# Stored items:

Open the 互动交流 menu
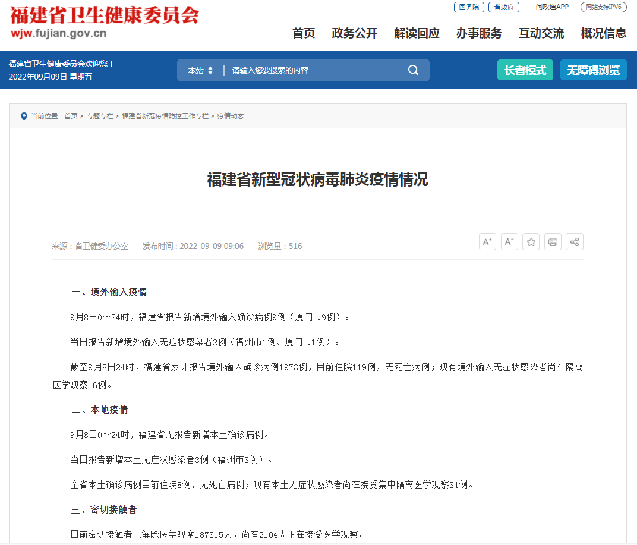637x545 pixels. [x=541, y=34]
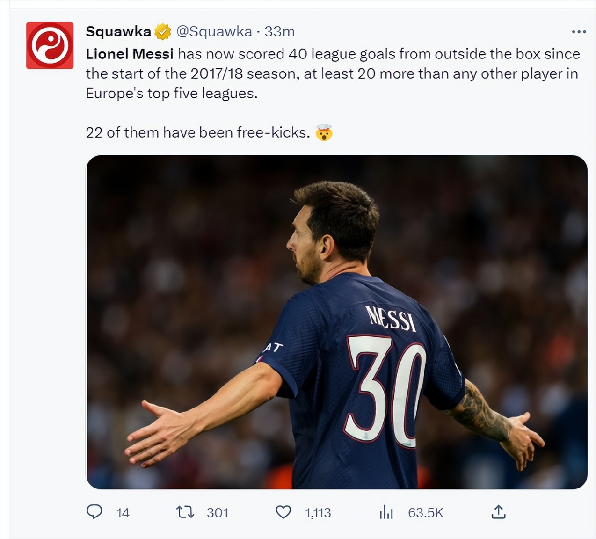Viewport: 596px width, 539px height.
Task: Open the 33m timestamp link
Action: pyautogui.click(x=279, y=31)
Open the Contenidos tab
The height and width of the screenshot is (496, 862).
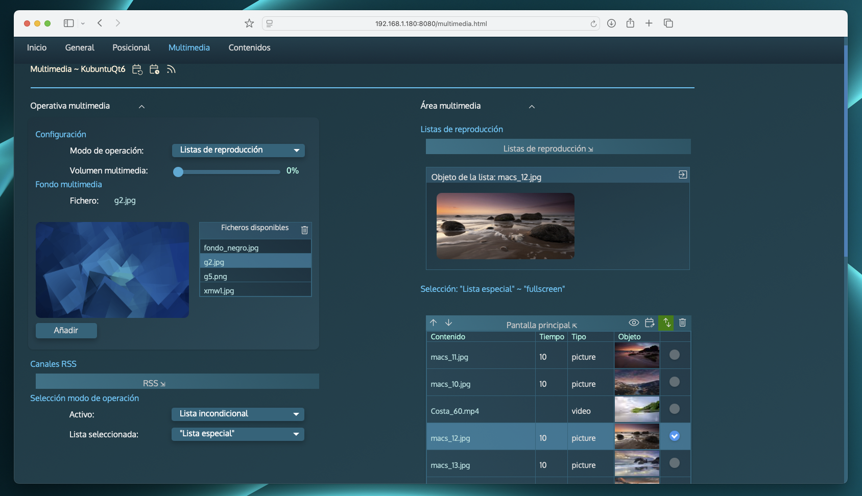249,47
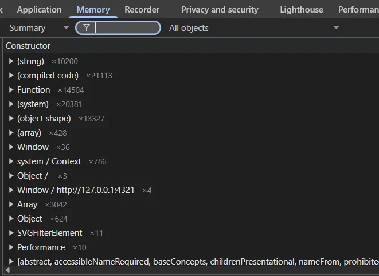Click the filter funnel icon
The image size is (379, 276).
click(x=87, y=28)
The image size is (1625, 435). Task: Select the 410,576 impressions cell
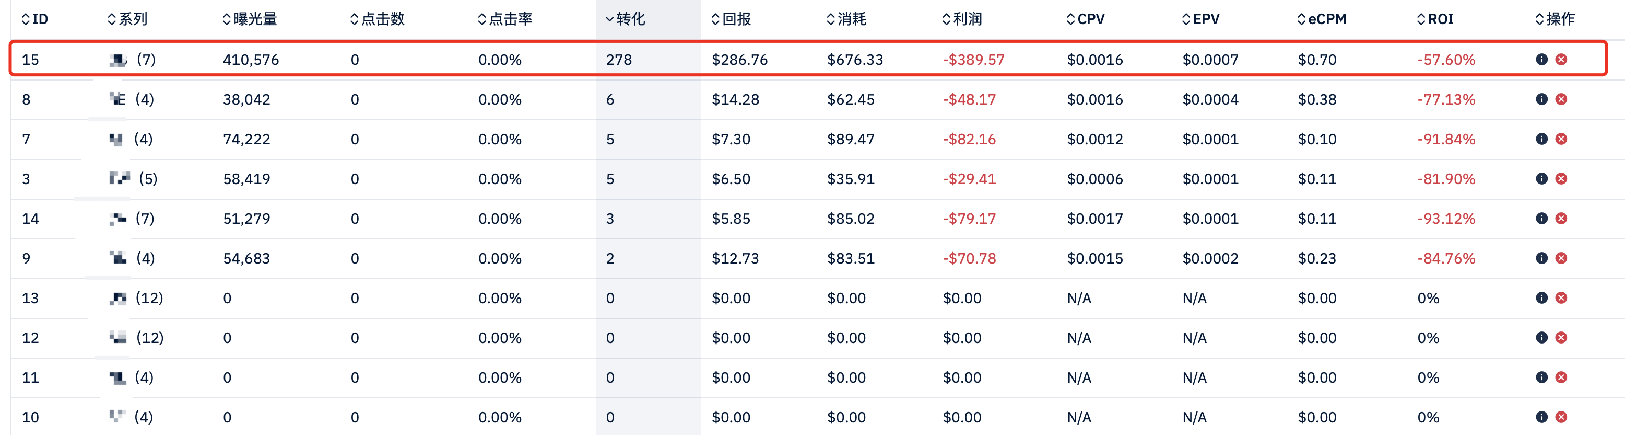click(x=250, y=60)
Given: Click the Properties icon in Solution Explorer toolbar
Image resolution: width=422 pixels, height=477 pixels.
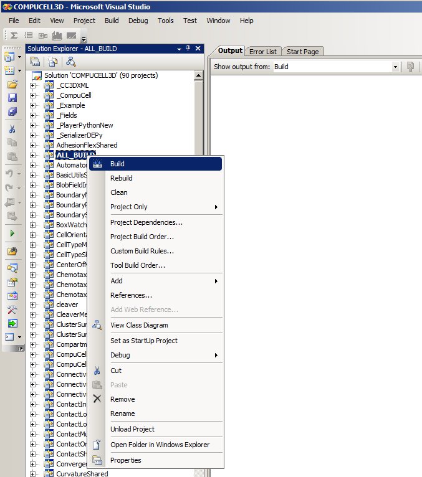Looking at the screenshot, I should tap(36, 62).
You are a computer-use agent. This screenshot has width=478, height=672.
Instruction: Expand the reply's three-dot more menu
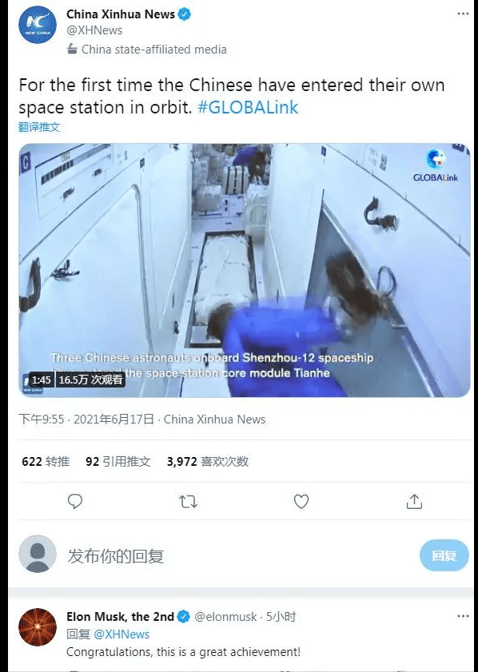click(x=463, y=616)
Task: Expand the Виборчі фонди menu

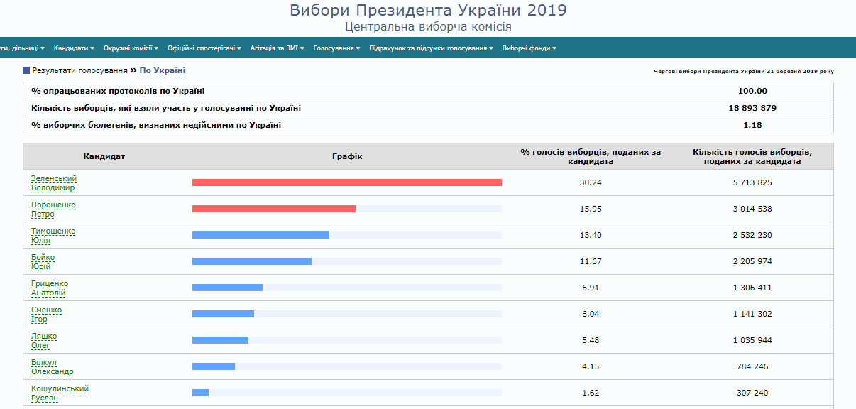Action: coord(529,48)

# What to work on:
Write out again only the lines from the line that contains "Given: Click the" through the last line of the records, both ends included, without any of the pictures.

# Answer to this problem:
Given: Click the Properties icon in Solution Explorer toolbar
Image resolution: width=422 pixels, height=477 pixels.
Looking at the screenshot, I should tap(36, 62).
You are a computer-use agent. This screenshot has width=478, height=672.
Instruction: Expand the reply's three-dot more menu
click(x=463, y=616)
Task: Expand the Виборчі фонди menu

Action: coord(529,48)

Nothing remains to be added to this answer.